Top of Page excerpt

The 729th Airlift Squadron is a United States Air Force Reserve squadron, assigned to the 452d Operations Group, stationed at March Air Reserve Base, California. It operates Boeing C-17 Globemaster III aircraft providing global airlift any time, any place.

The squadron was first activated as the 729th Bombardment Squadron in 1943. After training in the United States with the Boeing B-17 Flying Fortress, the squadron deployed to the European Theater of Operations, participating in the strategic bombing campaign against Germany. It earned a Distinguished Unit Citation (DUC) during an attack on a German jet fighter base near Kaltenkirchen in April 1945. Following V-E Day, the squadron returned to the United States and was inactivated.

Bottom of Page excerpt
Top of Extracted entries

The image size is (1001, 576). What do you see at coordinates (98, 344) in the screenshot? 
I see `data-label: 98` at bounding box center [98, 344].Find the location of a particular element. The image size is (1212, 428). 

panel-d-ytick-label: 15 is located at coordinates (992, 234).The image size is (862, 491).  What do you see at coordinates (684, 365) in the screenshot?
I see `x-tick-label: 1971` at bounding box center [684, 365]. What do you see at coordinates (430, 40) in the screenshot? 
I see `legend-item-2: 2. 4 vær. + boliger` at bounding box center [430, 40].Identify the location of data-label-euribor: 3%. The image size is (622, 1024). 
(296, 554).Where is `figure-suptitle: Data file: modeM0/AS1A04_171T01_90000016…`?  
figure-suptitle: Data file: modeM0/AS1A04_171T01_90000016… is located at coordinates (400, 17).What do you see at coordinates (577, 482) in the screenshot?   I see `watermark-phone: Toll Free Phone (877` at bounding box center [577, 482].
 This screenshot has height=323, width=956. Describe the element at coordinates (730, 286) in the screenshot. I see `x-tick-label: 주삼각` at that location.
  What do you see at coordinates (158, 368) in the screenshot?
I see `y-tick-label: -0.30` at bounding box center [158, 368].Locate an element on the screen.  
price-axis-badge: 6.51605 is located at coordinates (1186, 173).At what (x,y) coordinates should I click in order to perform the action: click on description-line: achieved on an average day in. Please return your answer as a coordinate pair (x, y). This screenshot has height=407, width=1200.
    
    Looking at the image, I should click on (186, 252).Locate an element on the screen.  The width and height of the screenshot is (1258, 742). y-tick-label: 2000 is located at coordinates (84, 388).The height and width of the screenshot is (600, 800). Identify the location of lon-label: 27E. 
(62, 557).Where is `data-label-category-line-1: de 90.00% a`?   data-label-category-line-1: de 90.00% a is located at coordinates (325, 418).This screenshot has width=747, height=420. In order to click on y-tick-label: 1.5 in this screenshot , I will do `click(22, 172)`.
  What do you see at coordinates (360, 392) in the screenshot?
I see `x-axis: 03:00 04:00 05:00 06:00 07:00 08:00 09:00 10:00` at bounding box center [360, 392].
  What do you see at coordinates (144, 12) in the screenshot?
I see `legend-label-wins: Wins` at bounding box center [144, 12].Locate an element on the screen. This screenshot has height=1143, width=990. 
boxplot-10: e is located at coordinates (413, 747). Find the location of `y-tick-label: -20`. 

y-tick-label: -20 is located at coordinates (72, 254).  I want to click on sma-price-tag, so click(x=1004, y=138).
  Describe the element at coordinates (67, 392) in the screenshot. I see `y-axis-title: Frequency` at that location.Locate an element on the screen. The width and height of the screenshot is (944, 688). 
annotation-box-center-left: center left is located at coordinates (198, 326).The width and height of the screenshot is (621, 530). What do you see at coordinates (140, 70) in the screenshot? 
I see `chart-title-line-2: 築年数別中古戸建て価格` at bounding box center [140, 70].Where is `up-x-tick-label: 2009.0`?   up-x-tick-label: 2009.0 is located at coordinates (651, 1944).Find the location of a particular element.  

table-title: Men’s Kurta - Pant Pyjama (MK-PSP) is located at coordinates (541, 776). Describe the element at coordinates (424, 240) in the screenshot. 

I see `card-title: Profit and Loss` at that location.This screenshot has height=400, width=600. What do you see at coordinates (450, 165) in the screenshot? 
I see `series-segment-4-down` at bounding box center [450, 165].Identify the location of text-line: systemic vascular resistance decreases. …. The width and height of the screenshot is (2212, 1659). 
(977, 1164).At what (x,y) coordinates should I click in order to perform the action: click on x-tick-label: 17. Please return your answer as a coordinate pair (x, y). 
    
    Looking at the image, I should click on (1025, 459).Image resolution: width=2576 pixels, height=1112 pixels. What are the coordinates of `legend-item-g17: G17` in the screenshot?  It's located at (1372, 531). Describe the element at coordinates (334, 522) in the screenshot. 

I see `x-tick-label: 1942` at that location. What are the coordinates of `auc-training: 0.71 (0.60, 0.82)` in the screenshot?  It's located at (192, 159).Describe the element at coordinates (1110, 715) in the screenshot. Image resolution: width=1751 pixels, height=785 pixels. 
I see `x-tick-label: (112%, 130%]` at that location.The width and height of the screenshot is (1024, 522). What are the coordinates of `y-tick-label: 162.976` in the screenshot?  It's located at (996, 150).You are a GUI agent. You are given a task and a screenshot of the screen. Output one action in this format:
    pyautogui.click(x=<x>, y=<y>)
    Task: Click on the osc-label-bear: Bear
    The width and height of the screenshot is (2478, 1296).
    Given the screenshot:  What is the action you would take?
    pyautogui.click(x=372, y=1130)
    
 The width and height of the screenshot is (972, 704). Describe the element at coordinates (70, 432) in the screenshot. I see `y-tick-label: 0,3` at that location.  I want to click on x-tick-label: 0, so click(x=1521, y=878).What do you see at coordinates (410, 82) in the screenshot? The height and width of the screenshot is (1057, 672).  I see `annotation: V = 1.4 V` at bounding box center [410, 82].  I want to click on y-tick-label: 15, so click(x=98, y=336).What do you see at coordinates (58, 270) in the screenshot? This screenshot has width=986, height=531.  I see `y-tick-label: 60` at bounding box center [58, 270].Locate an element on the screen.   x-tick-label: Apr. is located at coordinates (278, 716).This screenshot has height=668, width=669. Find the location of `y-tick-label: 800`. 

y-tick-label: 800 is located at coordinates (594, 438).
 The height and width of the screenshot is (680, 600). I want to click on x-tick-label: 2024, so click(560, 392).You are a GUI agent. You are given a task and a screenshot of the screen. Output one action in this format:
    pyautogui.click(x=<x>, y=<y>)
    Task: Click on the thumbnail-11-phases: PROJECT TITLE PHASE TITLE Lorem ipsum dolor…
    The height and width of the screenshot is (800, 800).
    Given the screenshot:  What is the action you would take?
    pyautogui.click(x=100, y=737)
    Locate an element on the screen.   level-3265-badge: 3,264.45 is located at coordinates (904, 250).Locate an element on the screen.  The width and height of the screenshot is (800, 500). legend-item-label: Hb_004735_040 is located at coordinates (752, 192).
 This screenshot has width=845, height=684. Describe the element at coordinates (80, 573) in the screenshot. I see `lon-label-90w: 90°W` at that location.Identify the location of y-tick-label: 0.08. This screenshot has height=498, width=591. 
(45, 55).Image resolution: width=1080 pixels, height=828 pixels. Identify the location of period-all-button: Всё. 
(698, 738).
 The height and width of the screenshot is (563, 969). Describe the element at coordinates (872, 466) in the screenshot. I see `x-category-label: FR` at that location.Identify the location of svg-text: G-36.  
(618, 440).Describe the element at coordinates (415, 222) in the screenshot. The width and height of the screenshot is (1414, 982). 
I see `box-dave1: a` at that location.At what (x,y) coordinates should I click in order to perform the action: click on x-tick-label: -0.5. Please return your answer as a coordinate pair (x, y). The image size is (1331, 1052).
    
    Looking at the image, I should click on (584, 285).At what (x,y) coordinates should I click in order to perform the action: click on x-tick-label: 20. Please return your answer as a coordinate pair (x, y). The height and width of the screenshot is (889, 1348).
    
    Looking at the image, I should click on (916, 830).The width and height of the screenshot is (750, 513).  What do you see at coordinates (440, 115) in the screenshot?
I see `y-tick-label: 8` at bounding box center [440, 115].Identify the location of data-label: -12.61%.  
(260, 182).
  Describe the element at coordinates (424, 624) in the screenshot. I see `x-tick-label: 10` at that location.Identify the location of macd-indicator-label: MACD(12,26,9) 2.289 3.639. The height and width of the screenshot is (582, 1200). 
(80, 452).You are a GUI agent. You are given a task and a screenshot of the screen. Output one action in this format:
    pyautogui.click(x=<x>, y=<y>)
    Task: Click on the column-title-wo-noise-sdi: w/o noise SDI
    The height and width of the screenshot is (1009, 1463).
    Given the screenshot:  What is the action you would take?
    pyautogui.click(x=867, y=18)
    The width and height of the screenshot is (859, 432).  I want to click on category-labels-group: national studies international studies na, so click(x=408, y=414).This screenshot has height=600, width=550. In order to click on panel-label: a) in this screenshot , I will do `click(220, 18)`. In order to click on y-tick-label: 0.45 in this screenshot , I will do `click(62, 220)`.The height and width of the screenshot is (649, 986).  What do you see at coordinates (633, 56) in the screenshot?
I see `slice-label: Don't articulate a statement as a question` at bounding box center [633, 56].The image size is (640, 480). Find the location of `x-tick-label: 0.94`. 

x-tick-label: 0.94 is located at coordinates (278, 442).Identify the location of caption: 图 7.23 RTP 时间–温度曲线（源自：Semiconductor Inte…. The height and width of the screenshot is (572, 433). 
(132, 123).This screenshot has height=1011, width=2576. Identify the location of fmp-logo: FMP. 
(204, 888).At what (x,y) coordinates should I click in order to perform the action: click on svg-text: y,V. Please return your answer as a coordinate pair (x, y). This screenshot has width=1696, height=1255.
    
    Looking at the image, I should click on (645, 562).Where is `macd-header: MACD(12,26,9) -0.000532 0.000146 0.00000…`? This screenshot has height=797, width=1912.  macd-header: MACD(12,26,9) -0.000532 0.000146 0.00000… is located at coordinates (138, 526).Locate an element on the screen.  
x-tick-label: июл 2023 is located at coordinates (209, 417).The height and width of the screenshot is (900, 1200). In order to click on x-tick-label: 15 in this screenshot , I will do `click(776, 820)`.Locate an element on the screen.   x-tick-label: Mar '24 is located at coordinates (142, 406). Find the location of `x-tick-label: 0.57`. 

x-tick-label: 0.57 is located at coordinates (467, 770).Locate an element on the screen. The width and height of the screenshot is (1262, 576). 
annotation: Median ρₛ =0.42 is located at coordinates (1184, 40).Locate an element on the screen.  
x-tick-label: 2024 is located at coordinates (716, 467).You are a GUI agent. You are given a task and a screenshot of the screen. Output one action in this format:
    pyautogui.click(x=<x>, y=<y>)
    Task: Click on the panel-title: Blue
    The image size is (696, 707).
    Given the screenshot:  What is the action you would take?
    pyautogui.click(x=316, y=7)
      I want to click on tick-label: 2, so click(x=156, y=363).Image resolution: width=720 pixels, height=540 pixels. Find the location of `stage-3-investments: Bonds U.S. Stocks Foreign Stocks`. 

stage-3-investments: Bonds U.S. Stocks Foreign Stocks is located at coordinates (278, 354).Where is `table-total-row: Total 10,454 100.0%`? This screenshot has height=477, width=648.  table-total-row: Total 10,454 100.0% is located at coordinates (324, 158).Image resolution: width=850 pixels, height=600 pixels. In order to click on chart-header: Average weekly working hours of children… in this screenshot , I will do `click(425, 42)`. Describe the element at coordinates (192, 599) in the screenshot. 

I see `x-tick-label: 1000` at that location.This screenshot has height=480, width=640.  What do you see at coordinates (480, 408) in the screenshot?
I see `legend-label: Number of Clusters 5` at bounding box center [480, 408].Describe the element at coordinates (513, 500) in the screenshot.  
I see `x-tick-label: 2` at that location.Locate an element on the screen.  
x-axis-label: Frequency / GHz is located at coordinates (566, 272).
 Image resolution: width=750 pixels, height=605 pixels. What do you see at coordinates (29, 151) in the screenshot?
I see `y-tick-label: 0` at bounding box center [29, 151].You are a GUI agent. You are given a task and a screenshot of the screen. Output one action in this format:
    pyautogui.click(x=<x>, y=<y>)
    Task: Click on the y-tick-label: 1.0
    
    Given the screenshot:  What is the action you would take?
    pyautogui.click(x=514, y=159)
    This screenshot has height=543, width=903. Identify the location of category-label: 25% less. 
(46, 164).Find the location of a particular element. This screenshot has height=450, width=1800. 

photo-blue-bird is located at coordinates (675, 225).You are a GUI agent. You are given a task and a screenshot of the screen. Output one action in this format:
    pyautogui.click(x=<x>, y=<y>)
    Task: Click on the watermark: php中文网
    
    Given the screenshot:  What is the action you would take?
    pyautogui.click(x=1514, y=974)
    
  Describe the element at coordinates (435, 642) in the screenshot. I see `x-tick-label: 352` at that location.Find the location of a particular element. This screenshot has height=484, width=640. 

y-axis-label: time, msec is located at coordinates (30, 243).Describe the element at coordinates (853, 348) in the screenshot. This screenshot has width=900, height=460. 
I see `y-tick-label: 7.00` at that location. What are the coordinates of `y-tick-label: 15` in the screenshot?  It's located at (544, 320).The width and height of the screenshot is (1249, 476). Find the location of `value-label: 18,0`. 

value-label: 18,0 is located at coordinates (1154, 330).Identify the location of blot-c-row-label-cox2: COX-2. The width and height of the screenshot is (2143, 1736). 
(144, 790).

Bottom of Extracted entries

Using the 729th Airlift Squadron text above, answer these questions:
1. Which aircraft does the squadron operate today?
2. In what year was the squadron first activated, and under what name?
3. What attack earned the squadron its Distinguished Unit Citation?

1. The Boeing C-17 Globemaster III.
2. In 1943, as the 729th Bombardment Squadron.
3. An attack in April 1945 on a German jet fighter base near Kaltenkirchen.